##### 選択テキスト #####

博多うどん×寿司 再起を誓う料理人が開いた「-UDON- RYUKI」が新潟県長岡市にオープン

「-UDON- RYUKI」店主の山田克礼氏
本格的な博多うどんと、地元・新潟の旬の食材を活かした寿司とのペアリングが楽しめる注目の新店「-UDON- RYUKI(うどん・りゅうき)」が、2025年5月、長岡市東坂之上町にオープンした。福岡の伝統的な食文化と、越後の四季折々の味覚が織りなす新たな食の発信地として、話題を呼んでいる。
店主を務めるのは、福岡県出身の山田克礼(やまだ・よしあき)さん(51)。東京で行列のできるうどん店を営んでいたが、昨年、脳出血で倒れ療養生活に入った。リハビリを機に訪れた新潟の自然と食文化に惹かれ、長岡の地での再出発を決意した。
店舗の空間設計とプロデュースを手がけたのは、F&Bプロデュース株式会社の石田竜己(いしだ・りゅうき)さん(25)。木の温もりを活かした和モダンな店内は落ち着いた雰囲気に包まれている。「RYUKI」という店名も、石田さんの名前に由来している。
ランチでは、「出汁うどん」や「ぶっかけうどん」(各880円)といった、カツオとアゴ(トビウオ)の合わせ出汁を用いた香り豊かなメニューが並ぶ。温・冷の選択ができ、天ぷらや生卵など多彩なトッピング(100円〜)も楽しめる。口あたりが優しく、喉ごしの良い一杯は女性客を中心に絶大な支持を受けている。
なかでも一番人気の「ぶっかけうどん・冷(税込980円)」は、細めの平打ち麺につるりとした喉ごしと、しっかりしたコシをあわせ持ち、白ごまが香るさっぱりとしたタレと絶妙に絡む。まさに暑い季節にもぴったりの一杯である。途中で薬味を変えることで、味の変化も自在。食べ進めるごとに風味が広がり、最後まで飽きが来ない。
そして、うどんのお供にぜひ味わってほしいのが、サイドメニューの「かしわ天」である。衣は驚くほど軽やかで、ひと口かじると中からむっちりとした弾力とともに、じゅわっと鶏肉のうま味があふれ出す。余分な脂や臭みがなく、しっとりとした食感が際立ち、うどんとの相性も抜群だ。
「博多うどんといえば柔らかい印象が強いですが、当店では“ほど良いコシ”のある独自の食感にこだわっています」と語る山田さん。うどんには、福岡県糸島産の希少な小麦「チクゴイズミ」を使用し、香りと食感を両立させている。

##### データ抜粋 #####

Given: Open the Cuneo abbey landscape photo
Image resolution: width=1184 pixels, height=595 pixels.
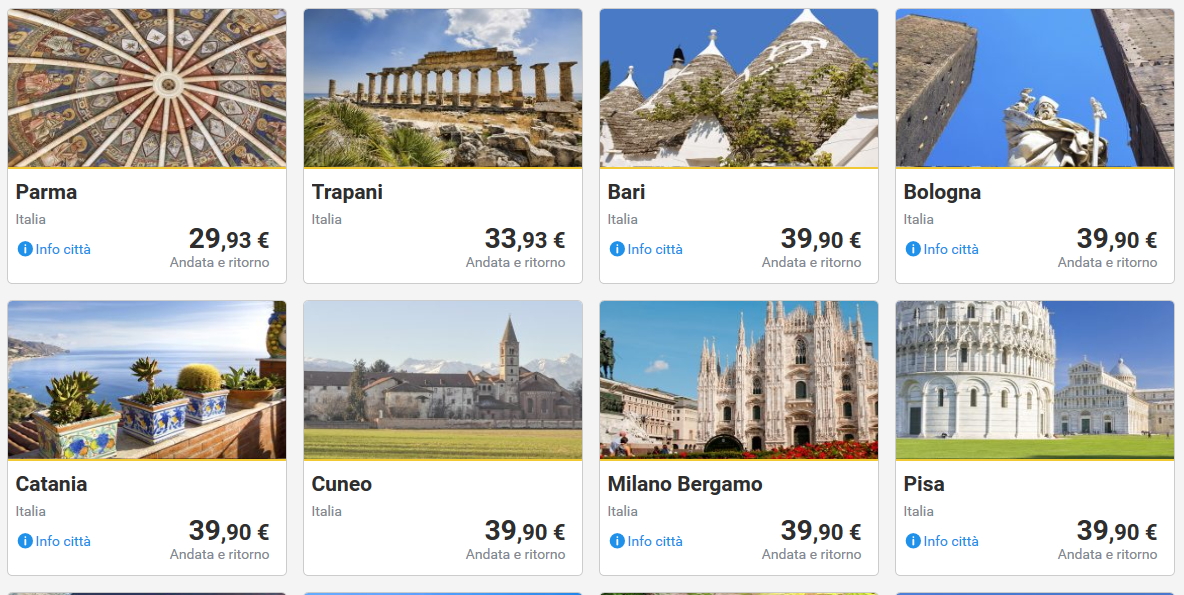Looking at the screenshot, I should [443, 380].
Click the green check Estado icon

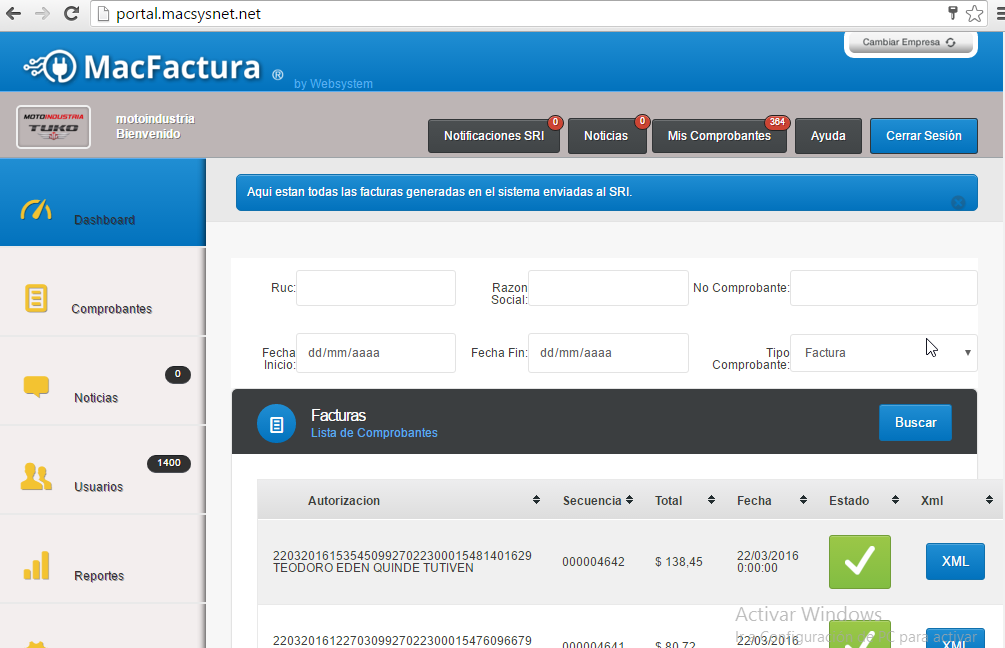coord(859,562)
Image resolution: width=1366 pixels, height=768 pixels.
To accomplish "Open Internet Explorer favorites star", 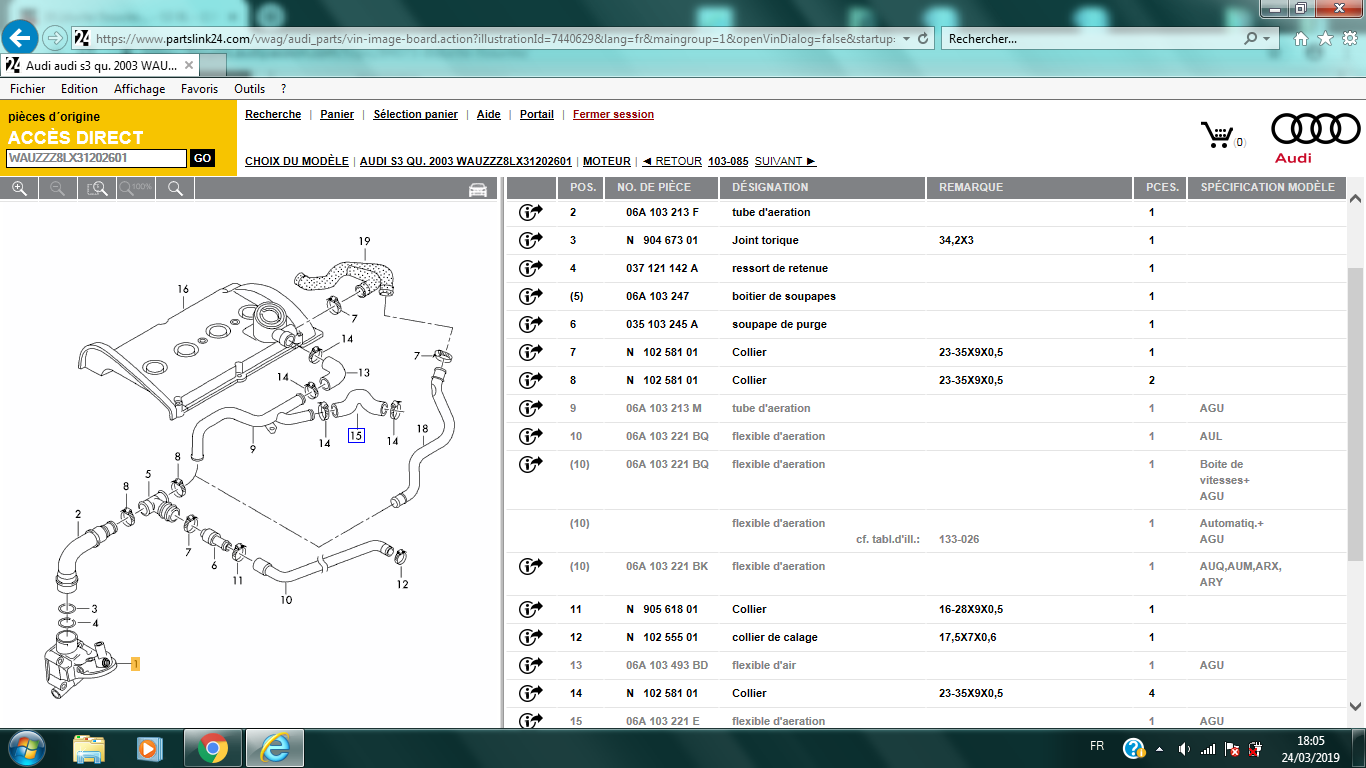I will [x=1325, y=39].
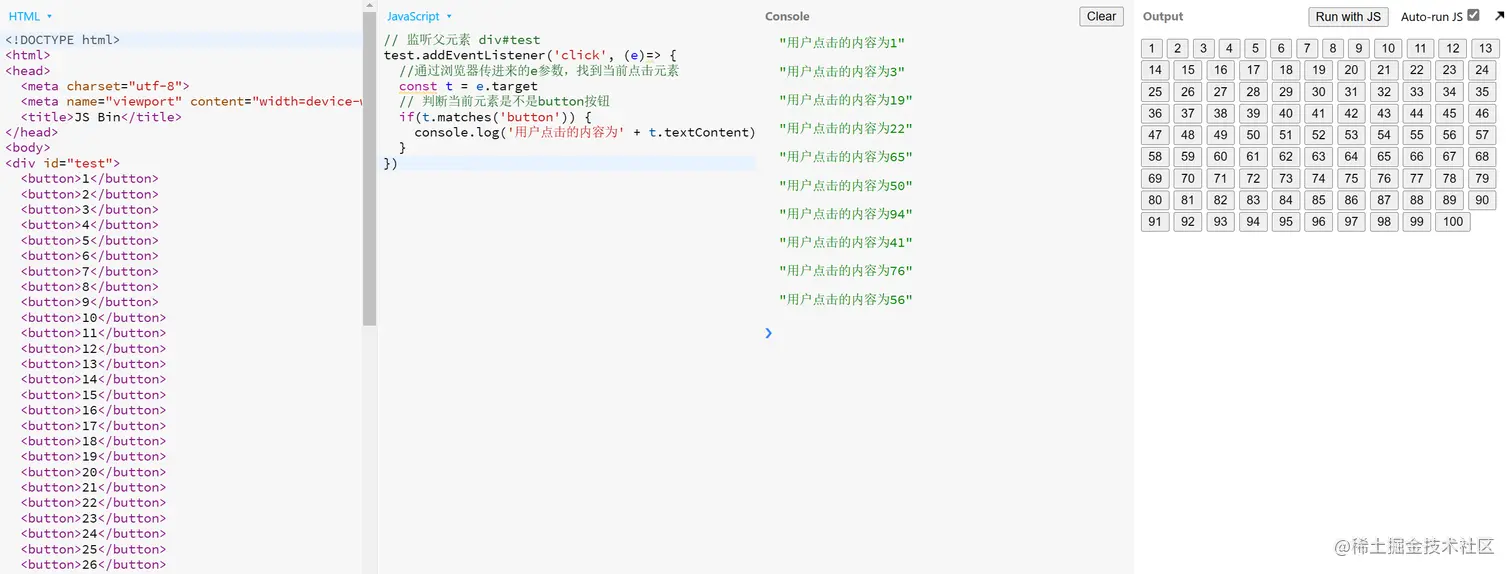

#####

- _取り組む課題_:
1. うどん店の記事のうち、「そして、うどんのお供にぜひ味」から「香りと食感を両立させている。」までの部分を、末尾の語句も含めてそのまま書き写してください。
2. うどん店の記事によると、この店のうどんにはどこで採れた何という小麦が使われていますか。

- _解答一覧_:
1.
そして、うどんのお供にぜひ味わってほしいのが、サイドメニューの「かしわ天」である。衣は驚くほど軽やかで、ひと口かじると中からむっちりとした弾力とともに、じゅわっと鶏肉のうま味があふれ出す。余分な脂や臭みがなく、しっとりとした食感が際立ち、うどんとの相性も抜群だ。
「博多うどんといえば柔らかい印象が強いですが、当店では“ほど良いコシ”のある独自の食感にこだわっています」と語る山田さん。うどんには、福岡県糸島産の希少な小麦「チクゴイズミ」を使用し、香りと食感を両立させている。

2. 福岡県糸島産の小麦「チクゴイズミ」です。